Renal Amyloidosis Secondary to ANCA-Associated Vasculitis: A Case Report.

Author: He XIN ¹ ; Ning JIAN-PING ² ; Xu HUI ² ; Xiao GONG ² ; Yang HUI-XIANG ¹ ; Wang WEI-YUAN ³ ; Wu XIAO-YING ³ ; Yin HONG-LING ³ ; Li XIAO-ZHAO ²
Author Information

1. Department of Gastroenterology, Xiangya Hospital, Central South University, Changsha 410008, China.
2. Department of Nephrology, Xiangya Hospital, Central South University, Changsha 410008, China.
3. Department of Pathology, Xiangya Hospital, Central South University, Changsha 410008, China.

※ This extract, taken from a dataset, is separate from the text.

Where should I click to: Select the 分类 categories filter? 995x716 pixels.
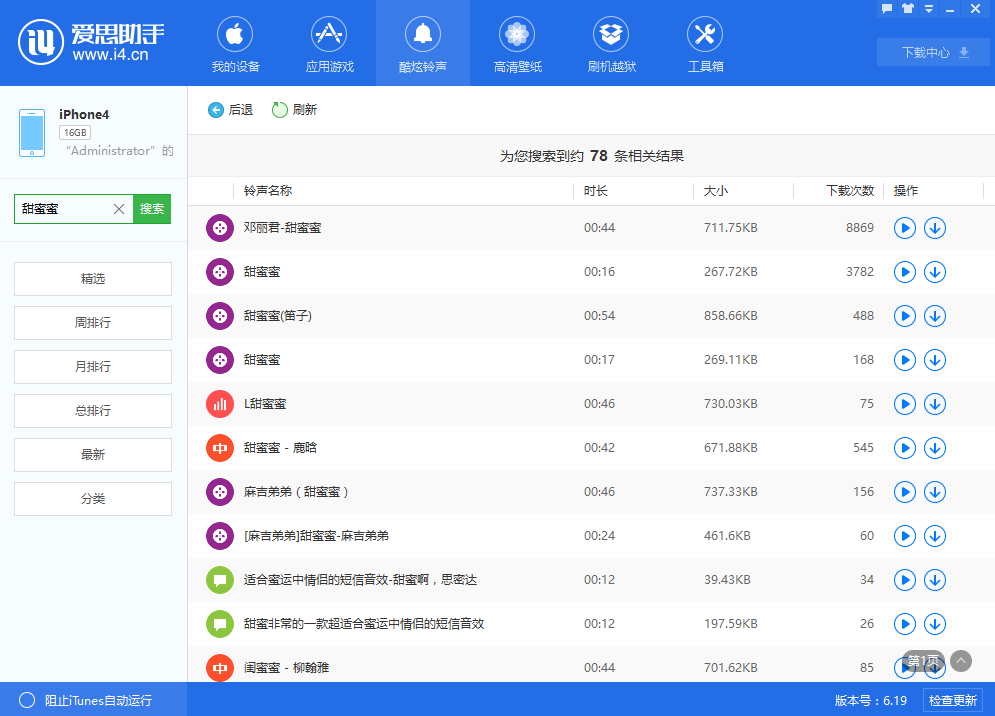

Publication Type:Journal Article
Keywords: amyloidosis; anti-neutrophil cytoplasmic antibody-associated vasculitis
MeSH: Female; Humans; Aged; Glomerulonephritis/diagnosis*; Anti-Neutrophil Cytoplasmic Antibody-Associated Vasculitis/pathology*; Antibodies, Antineutrophil Cytoplasmic; Kidney/pathology*; Amyloidosis/complications*
From: Chinese Medical Sciences Journal 2022;37(4):359-362
CountryChina
Language:English
Abstract: Renal amyloidosis secondary to anti-neutrophil cytoplasmic antibody (ANCA)-associated vasculitis is extremely rare. Here, we reported a 77-year-old woman with ANCA-associated vasculitis. Renal biopsy with Masson trichrome staining showed pauci-immune crescentic glomerulonephritis, and electron microscopy showed amyloid deposition in the mesangial area. Immunofluorescence revealed kappa light chain and lambda light chain negative. Bone marrow biopsy revealed no clonal plasma cell. Finally, she was diagnosed as ANCA-associated vasculitis with secondary renal amyloid A amyloidosis.